The Jewish Chronicle in London (the leading Jewish newspaper in the UK) had an unusual front page last week. Atop the page was a bold banner headline: “To all our fellow British citizens,” followed by a sub-headline which read “This front page is addressed not to our usual readers — but to those who would not normally read the Jewish Chronicle. In other words, non-Jews.”
What followed was an impassioned plea: Don’t vote for Labour Party leader Jeremy Corbyn in next month’s election, as he is considered an anti-Semite by “the vast majority of British Jews.”
The article went on to recount Corbyn’s long history of anti-Semitism and hostility to Israel, including: “He has described organisations like Hamas, whose founding charter commits it to the extermination of every Jew on the planet, as his ‘friends’. He has laid a wreath to honour terrorists who have murdered Jews. He has insulted ‘Zionists’ — the word used by antisemites when they mean ‘Jew’ because they think it allows them to get away with it — as lacking understanding of ‘English irony’.”
And then the Chronicle made its request: “Putting oneself in the shoes of another person, or another group, can be difficult. But we believe it is important — and urgent — that you do that. Perhaps the fact that nearly half (47%) of the Jewish community said … that they would ‘seriously consider’ emigrating if Mr Corbyn wins on December 12 will give you an indication of what it feels like to be a British Jew at a time when the official opposition is led by a man widely held to be an anti-Semite.”
In Britain’s parliamentary system, Corbyn will become prime minister if Labour wins a majority in Parliament, or forges an Israel-like coalition with smaller parties. But if Corbyn loses the vote of constituents in his north London district, he won’t make it to Parliament. That seems to be what the Chronicle is trying to accomplish.

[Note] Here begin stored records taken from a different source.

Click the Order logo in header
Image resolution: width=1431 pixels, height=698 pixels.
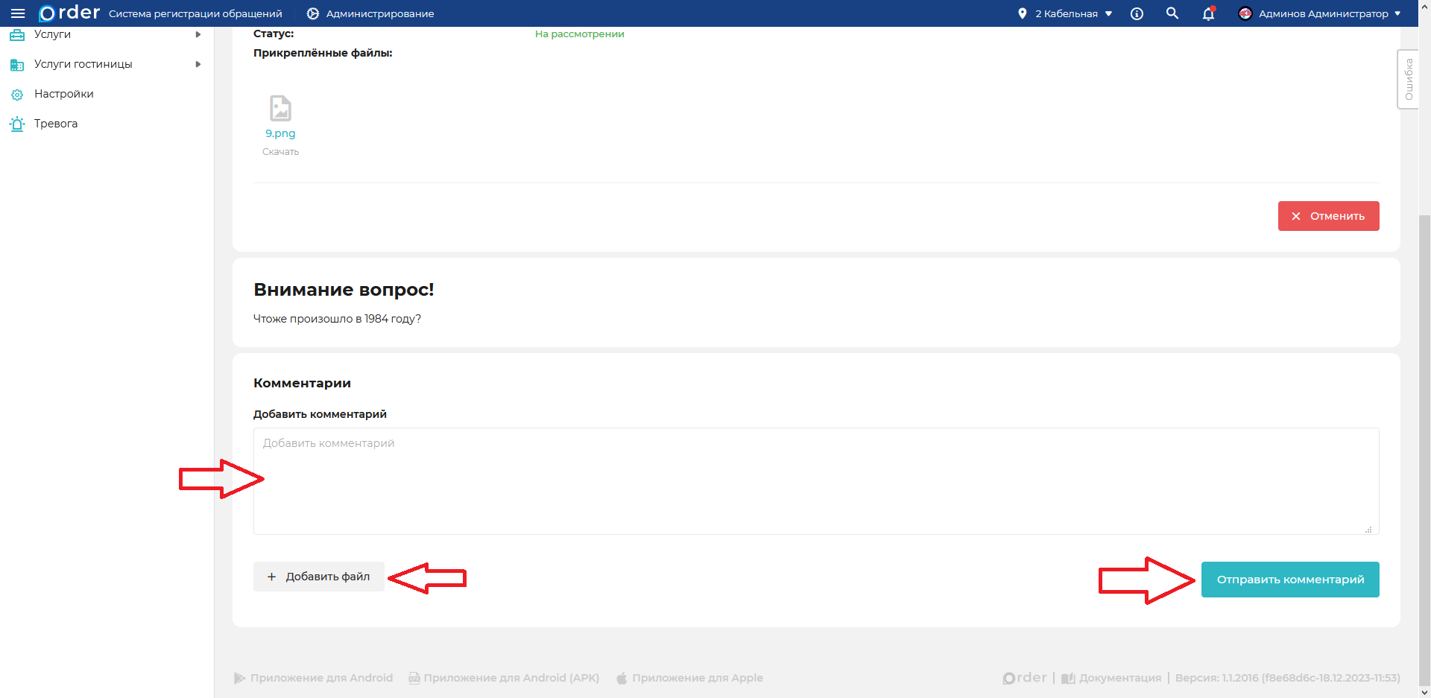point(69,13)
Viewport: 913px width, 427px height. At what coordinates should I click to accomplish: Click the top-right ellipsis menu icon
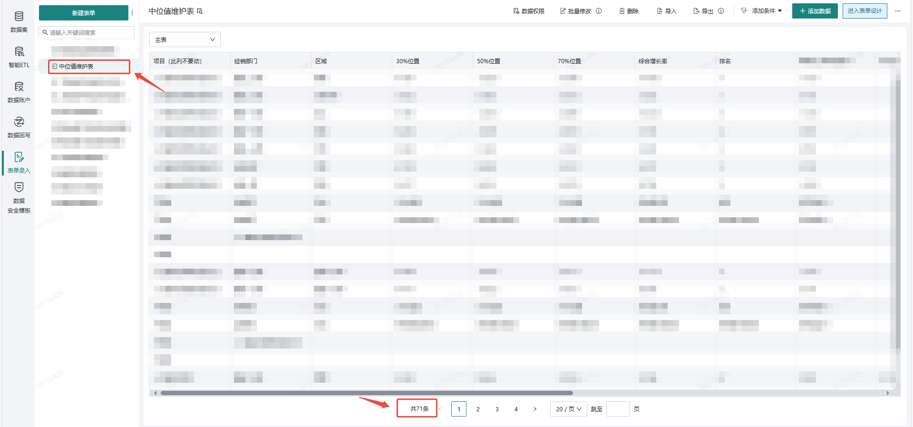898,11
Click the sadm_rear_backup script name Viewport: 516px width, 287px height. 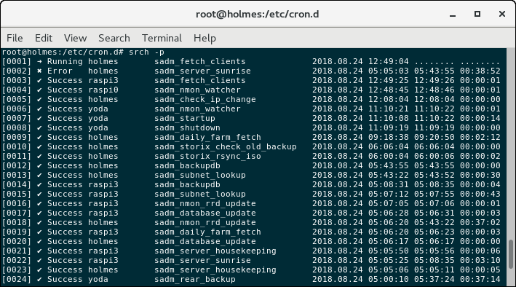(x=195, y=280)
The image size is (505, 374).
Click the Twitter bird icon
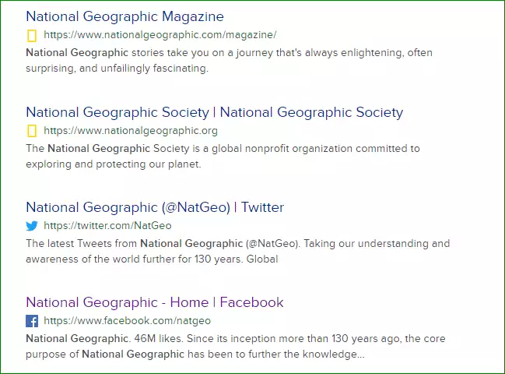32,226
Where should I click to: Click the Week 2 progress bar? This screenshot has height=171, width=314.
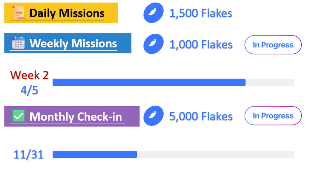[173, 82]
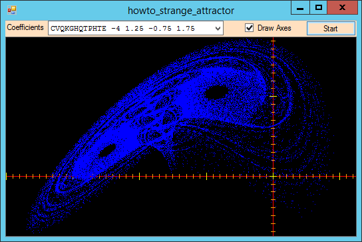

Even without Corbyn, however, Labour has a serious anti-Semitism problem. It has become a “safe space for those with vile attitudes towards Jewish people,” a British parliamentary committee of inquiry found in 2016. And, by most accounts, things haven’t gotten better.
With Corbyn as prime minister, many Jews worry that life in Britain will become intolerable. The worry is compounded by some degree of confused shock, as Labour has historically been the natural political home for most British Jews. And with the opposition Conservative Party crumbling over its protracted and inept handling of Brexit, many British Jews worry that they have no political home.
The Chronicle piece chose not to enter the broader political debate, and kept its focus on the issue of anti-Semitism, with a singular objective. “We believe that the overwhelming majority of British people abhor racism. We ask only that, when you cast your vote, you act on that.”